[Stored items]
☆ ☆ ☆ ☆ ☆

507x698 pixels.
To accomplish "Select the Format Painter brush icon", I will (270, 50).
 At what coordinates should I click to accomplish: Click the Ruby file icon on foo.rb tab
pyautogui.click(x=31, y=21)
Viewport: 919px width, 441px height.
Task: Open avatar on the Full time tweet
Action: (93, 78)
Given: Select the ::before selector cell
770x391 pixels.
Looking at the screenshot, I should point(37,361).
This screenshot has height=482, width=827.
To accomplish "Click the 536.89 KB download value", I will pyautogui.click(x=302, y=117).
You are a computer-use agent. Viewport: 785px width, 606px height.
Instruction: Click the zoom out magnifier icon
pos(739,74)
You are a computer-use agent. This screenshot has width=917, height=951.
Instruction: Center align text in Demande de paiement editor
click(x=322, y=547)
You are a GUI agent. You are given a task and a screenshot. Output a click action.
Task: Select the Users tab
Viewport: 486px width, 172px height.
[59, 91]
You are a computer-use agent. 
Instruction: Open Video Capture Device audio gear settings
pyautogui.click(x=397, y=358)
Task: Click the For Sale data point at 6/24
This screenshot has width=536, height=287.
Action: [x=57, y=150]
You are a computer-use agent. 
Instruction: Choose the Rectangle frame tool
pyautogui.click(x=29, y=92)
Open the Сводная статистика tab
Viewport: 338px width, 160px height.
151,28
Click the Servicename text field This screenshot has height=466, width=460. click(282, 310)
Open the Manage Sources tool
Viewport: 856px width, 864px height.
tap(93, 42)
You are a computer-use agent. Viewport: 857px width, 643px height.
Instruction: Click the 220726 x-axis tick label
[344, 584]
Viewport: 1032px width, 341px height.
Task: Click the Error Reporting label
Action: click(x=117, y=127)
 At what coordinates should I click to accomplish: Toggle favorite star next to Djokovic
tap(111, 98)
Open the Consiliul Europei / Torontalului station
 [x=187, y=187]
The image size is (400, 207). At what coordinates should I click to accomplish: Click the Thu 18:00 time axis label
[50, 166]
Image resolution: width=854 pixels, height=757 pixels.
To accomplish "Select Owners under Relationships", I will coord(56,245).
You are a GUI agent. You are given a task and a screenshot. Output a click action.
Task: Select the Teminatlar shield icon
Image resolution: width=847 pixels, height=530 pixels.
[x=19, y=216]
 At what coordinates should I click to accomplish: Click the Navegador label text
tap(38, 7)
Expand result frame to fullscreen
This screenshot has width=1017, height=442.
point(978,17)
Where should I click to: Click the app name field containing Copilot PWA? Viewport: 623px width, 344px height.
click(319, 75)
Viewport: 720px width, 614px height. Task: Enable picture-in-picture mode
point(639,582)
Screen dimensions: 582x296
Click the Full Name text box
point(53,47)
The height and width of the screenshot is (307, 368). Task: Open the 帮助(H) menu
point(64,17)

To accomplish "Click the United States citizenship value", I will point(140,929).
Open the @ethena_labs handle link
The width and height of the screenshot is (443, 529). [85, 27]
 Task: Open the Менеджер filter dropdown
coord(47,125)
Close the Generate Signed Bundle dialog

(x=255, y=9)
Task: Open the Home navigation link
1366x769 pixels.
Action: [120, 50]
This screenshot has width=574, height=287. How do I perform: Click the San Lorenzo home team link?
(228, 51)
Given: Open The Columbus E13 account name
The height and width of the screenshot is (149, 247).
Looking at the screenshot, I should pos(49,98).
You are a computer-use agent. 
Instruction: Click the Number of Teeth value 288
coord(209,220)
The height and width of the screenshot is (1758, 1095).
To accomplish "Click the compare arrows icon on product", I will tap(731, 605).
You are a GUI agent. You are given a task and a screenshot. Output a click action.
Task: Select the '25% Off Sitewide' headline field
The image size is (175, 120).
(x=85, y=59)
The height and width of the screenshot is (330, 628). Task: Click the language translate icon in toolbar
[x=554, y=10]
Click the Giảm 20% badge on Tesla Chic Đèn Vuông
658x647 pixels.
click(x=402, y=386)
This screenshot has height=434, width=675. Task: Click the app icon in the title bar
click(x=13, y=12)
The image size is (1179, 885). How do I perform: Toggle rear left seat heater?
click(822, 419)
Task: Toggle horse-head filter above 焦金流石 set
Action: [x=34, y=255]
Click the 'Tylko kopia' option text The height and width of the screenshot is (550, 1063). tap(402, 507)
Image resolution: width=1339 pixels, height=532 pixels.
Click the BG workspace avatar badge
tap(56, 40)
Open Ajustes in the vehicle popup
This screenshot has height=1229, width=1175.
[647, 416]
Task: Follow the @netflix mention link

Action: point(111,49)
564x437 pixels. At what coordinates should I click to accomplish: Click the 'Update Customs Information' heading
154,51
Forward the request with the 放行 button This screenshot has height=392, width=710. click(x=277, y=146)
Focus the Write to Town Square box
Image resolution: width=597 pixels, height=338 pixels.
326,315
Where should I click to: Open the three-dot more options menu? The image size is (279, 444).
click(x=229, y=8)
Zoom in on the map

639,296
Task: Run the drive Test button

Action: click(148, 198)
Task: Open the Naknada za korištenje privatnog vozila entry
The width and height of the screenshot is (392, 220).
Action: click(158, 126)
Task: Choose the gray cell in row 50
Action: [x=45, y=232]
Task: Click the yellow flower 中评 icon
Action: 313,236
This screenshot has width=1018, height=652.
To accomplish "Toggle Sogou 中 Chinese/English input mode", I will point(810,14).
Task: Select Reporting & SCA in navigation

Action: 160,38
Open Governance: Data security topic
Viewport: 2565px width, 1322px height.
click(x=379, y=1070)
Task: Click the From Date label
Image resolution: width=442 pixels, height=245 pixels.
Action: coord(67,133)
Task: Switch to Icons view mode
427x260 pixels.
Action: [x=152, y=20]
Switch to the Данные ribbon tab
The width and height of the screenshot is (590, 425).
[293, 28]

☆ ☆ ☆ ☆ ☆

= INSTRUCTIONS FOR THE TASK =
The answer must consist of every line from the entries above that contains "Switch".

= EXPECTED ANSWER =
Task: Switch to Icons view mode
Switch to the Данные ribbon tab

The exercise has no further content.